Unfettered Speculation
or
Controlled Flight?

Einstein did have decisive flashes of inspiration. What was their character? Were they just wild moments of unfettered speculation? Or were they controlled? The first fits with the image of Einstein's scientific creativity as resulting from a liberation from reason. The second fits with it as a more profound fulfillment of reason.

My view is that his flights fit much better with the second. In the two cases we have just seen, the moment of inspiration wasseeded by earlier work and directly responded to it.

The insight over the relativity of simultaneity came after years of struggle with failed efforts to reconcile the principle of relativity with Maxwell's electrodynamics. He did not so much choose to leap into the unknown as he was pushed by the accumulated pressure of those problems.

Things were similar but not so acute with the "happiest thought of [his] life," the principle of equivalence. It emerged after a series of failed attempts at finding a relativistic theory of gravitation. All the candidates he thought up failed to fit a simple expectation about gravity that he traced back to Galileo: all things big and small must fall with the same acceleration. The virtue of the gravitational field created by acceleration was that it was assured to have exactly this property.

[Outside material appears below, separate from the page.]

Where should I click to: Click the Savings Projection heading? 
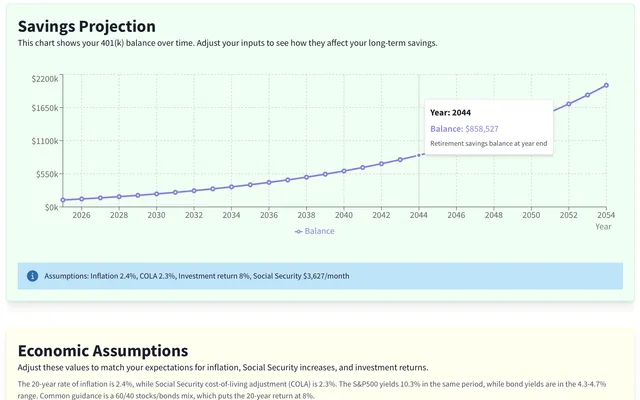87,26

We find the same control in another of Einstein's legendary leaps. In 1905, in the first of his papers of his annus mirabilis, Einstein proposed that light energy might not be distributed over space, as the wave theory supposed. Rather the energy of high frequency radiation was localized into pointlike quanta whose positions in space are independent of one another, rather like the molecules of an ideal gas. The idea was quite extraordinary. The great achievement of nineteenth century physics had been Maxwell's electrodynamics and its proudest moment had come when it had shown that light was merely an electromagnetic wave. As the twentieth century began, no result seemed more secure than the wave character of light. Yet here was Einstein contradicting it.Did a departure this radical result from unfettered speculation that yielded some blinding flash of insight? How else could it arise? We have no autobiographical recollections from Einstein on the moment at which he hit upon this remarkable idea. However we do have plenty of clues from his published papers over how he might have arrived at it. All those clues (surveyed at right) point to "controlled flight."

Thinking Mathematically
or
Thinking Physically?

What sort of theorist was Einstein? Everyone knows that he brought profound insight in the form of new theories in mathematical physics. If we seek the origin of that thought, should we put the emphasis on the "mathematical" or the "physical"? The distinction between the two is one that Einstein himself drew and reflected upon.

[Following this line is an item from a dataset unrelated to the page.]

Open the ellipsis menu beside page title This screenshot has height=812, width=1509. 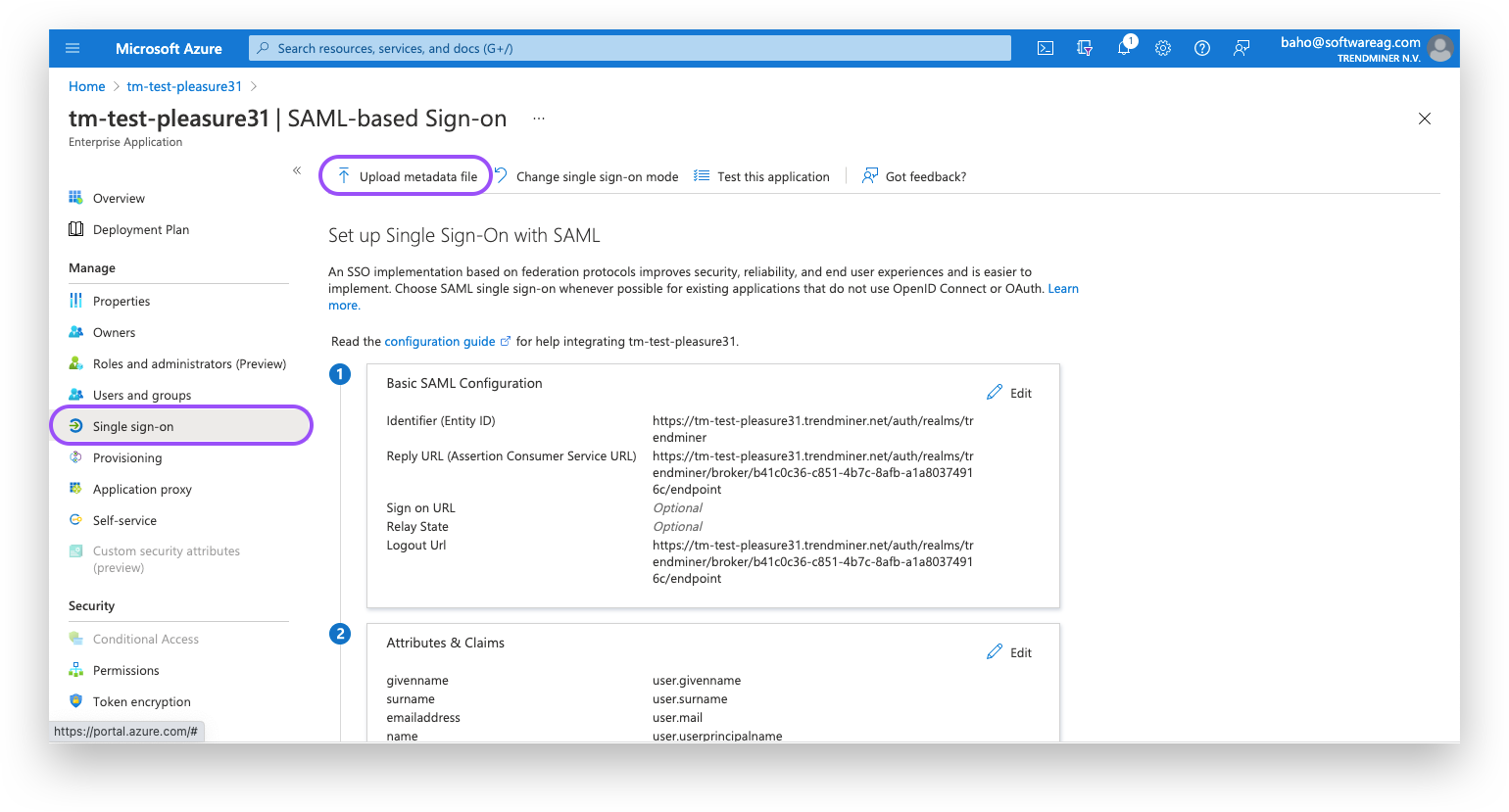point(538,117)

In thinking mathematically, or, as Einstein's sometimes said, formally, one takes the mathematical equations of the theory as a starting point. The hope is that by writing down the simplest mathematical equations that are applicable to the physical system at hand, one arrives at the true laws. The idea is that mathematics has its own inner intelligence, so that once the right mathematics is found, the physical problems melt away. Philosophers will recognize this as a form of Platonism.

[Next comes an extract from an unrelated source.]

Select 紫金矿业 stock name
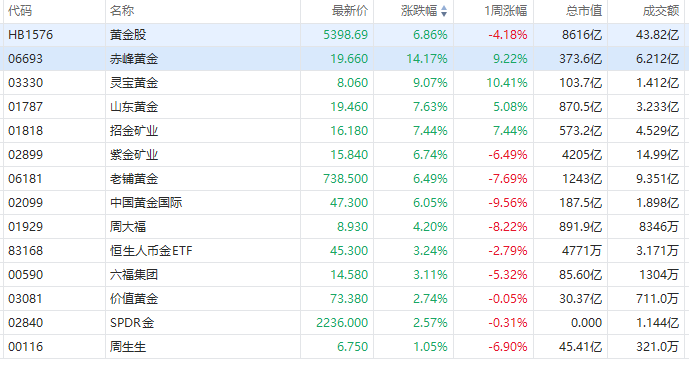 (134, 155)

In thinking physically, one proceeds quite differently. The starting point is physical. Perhaps it lies in an examination of the results of experiments; or in an insistence on certain founding physical principles, like the principle of relativity of the conservation of energy and momentum; or perhaps it draws on deeper, more visceral ideas of what can and cannot happen in real physical situations.

Einstein's theories sometimes made special mathematical demands on physicists. His great achievement, the general theory of relativity, required physicists to learn what we now call "tensor calculus," which proved something many found formidable. But it was not mathematics that drove Einstein's theoretical successes.

Einstein's enduring achievements in physics were virtually all a product of the earlier part of his life: special relativity, Brownian motion that shows the reality of atoms, the light quantum, general relativity, the "A and B" coefficients paper that grounds lasers. All this was done before he turned 40. Virtually all of these achievements depended upon a very astute form of physical thinking. Einstein then dressed it in mathematical clothing, seeking where ever possible to keep the mathematics as simple as he could.

Just how did Einstein's physical insight work? One part was an keen instinct as to which among the flood of experimental reports were truly revealing. Another was his masterful use of thought experiments. Through them Einstein could cut away the distracting clutter and lay bare a core physical insight in profoundly simple and powerfully convincing form.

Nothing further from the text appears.